As I close in on completion of two decades of work as a critic, I feel compelled to weigh in on what is surely destined to be one of the great New York City engineering projects of our generation. When last Memorial Day weekend got under way, it seemed that every local politician emerged to join the mayor for the dedication and Grand Opening of the first restored section of Rockaway’s once Sandy-destroyed boardwalk. Glorious as this new designer stone structure turned out to be, perhaps it could be more properly titled an Ocean Promenade than a boardwalk. I’m not one known for being speechless, but that opening afternoon when an NBC-TV reporter confronted me with camera and microphone for my opinion on this grand construction I simply blurted out, “It’s a treasure!” These months that followed have only served to confirm that first impression. One can safely say this gorgeous new boardwalk, with its gleaming handrails and approach ramps, deserves its growing reputation, both in New York and beyond, as an important recreational destination. It is eye-poppingly spacious, attractively designed and, most importantly, a work of structural solidity, which combined with expanded beaches, sand dunes and beach grass installations, should be well-prepared to challenge the roaring sea whenever necessary. Anyone who longs for the splinters and nails of rotting wooden boards after this, may be too much a captive of nostalgia. I invited two talented friends to visit this new wonder. One is a retired Mason from upstate New York with long experience in stone work. The other is a longtime building contractor from Australia. Both agreed this structure is a stunning masterpiece of construction.

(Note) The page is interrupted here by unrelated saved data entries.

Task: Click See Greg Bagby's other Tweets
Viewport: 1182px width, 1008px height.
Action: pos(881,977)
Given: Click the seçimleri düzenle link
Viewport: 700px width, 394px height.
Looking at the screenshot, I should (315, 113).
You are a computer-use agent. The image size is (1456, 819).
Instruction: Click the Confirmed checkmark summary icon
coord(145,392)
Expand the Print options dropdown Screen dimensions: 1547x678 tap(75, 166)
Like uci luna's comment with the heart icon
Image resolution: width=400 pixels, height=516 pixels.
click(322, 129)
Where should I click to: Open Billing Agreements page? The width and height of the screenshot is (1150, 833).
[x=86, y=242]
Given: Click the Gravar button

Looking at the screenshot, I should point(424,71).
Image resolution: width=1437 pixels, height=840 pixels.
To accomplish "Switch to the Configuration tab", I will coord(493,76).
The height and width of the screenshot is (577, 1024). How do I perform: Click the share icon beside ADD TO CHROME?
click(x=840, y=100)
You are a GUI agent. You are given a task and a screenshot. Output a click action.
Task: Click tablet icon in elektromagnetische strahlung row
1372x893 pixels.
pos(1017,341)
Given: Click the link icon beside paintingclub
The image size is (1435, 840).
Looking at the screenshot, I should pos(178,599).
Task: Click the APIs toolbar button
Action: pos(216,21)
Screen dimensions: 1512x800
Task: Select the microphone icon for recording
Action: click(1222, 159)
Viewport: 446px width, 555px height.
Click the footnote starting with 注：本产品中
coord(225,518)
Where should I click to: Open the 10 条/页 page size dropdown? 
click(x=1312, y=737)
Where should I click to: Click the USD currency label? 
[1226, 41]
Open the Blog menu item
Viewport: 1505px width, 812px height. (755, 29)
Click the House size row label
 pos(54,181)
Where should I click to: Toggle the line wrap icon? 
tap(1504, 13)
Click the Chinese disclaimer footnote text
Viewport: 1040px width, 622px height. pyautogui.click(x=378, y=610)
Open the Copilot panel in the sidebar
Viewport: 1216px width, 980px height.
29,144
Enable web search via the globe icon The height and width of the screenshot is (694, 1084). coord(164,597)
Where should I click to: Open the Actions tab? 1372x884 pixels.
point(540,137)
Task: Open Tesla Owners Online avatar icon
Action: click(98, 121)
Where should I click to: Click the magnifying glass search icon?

As a frequent bike rider on the new surface, I have watched related developments with interest. At first I worried about the fact that the installed lighting fixtures were creating alternating areas of light and darkness that would produce evening dangers for the visually handicapped, as well as possible nighttime security issues. Happily, that problem was recently corrected with nearly all the light poles being topped with new, much brighter light fixtures that even seem specially designed to keep off those pesky seagulls. I had also been concerned that the beautiful deck of the promenade might become an abused surface with food and drink spills, chewing gum, or even doggy deposits from careless pet owners. Once again it’s been Parks Department to-the-rescue as I began to see a special cleaning truck with power-wash equipment slowly moving along the deck and inspecting for any area needing a quick clean-up. That suggests the city is committed to maintaining this “treasure” in the way it deserves. (One additional consideration should be making sure that the sand that accumulates where beach pathways meet the deck is swept away periodically so it does not become an eyesore or hazard.)
Our community is also fortunate that there are numerous lucky police officers assigned this “plum” detail who are widely in evidence, patrolling both on foot and bicycles. Fine concession stands in three locations offer a variety of tasty food and drink. To add to the fun, several nights a week these venues feature live entertainment from such talented bands as Rockaway’s own Funky Squid, which recently had the Friday night crowds cheering at the 106th St. location. The future is looking bright, and one can only imagine the positive economic benefits these developments will mean for the area as we move toward the scheduled completion of the entire project during the next two years. As I look back on the terrors of Hurricane Sandy three years ago, perhaps that old saying is true after all: “IT’S AN ILL WIND THAT BLOWS NOBODY GOOD!”